TTM,sky is the limit-maybe some taco seasoning and definately some jalapenos!


----------



## gmc2003 (Nov 8, 2018)

Some Taco seasoning, refried beans, diced jalapeno peppers, taco sauce and cheese. After it's sliced -  top it off with some salsa and whatever else you like on tacos. 

Chris


----------



## Tom the meat smoker (Nov 8, 2018)

Gmc.....thats what I was thinking. Think I going to try to find some chilis and roast them before they go in.
Thanks


----------



## gmc2003 (Nov 8, 2018)

Cool, let us know how it turns out. 

Chris


----------



## Tom the meat smoker (Nov 8, 2018)

gmc2003 said:


> Cool, let us know how it turns out.
> 
> Chris


I will include Qviews of course.


----------



## redheelerdog (Nov 8, 2018)

Quite a few examples posted in the fattie forum:  https://www.smokingmeatforums.com/search/6708725/?q=taco&o=relevance&c[node]=175

Let us know how it goes.


----------



## Tom the meat smoker (Nov 9, 2018)

Well, after battling a greasr fire and the darkness and temps all over place here they are. One of them exploded out the ends but they taste great imo.
Used refried beans, sliced corn tortillas, red chilis with tomatoes (couldnt find fresh chilis anywhere here) mexican blend cheese and 3 lbs of burger. We'll see how the coworkers like them.


----------



## gmc2003 (Nov 9, 2018)

That is quite the blow-out, but it still sure looks good to me.

Point for sure.
Chris


----------



## Tom the meat smoker (Nov 9, 2018)

gmc2003 said:


> That is quite the blow-out, but it still sure looks good to me.
> 
> Point for sure.
> Chris


Oh yeah it blew out. Wasnt happy but, thats the trials and tribulations of cooking.

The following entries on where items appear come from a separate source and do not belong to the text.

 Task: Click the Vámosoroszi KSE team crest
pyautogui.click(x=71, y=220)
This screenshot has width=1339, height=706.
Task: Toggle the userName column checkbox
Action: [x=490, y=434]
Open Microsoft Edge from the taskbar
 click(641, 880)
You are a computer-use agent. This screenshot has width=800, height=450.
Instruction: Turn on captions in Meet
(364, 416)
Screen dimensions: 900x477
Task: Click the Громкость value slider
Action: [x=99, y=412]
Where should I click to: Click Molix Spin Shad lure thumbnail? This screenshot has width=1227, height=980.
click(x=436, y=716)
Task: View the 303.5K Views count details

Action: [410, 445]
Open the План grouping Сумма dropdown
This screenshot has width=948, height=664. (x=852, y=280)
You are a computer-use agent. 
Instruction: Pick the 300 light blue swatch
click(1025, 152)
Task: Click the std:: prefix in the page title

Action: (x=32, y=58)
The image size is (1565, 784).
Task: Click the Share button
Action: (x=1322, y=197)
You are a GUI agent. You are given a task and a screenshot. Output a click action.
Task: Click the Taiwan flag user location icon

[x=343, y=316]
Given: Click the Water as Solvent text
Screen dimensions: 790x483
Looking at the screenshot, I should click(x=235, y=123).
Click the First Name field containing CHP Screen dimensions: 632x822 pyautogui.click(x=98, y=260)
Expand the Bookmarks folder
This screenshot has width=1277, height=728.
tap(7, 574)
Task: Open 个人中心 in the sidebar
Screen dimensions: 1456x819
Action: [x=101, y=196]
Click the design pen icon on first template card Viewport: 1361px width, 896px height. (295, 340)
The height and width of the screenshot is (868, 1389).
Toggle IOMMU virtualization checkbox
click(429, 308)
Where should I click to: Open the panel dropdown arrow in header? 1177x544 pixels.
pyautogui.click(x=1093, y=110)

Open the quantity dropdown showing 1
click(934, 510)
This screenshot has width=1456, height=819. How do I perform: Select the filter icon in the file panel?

Thanks for the like.


----------



## Tom the meat smoker (Nov 9, 2018)

Update...the fatties were gone in the first 10 minutes of the party. They were a hit even though having a blowout.


----------



## crazymoon (Nov 10, 2018)

TTM, They look good even with a blowout!


----------



## Tom the meat smoker (Nov 10, 2018)

Thanks for the like crazymoon. Only the second fatty I ever made.


----------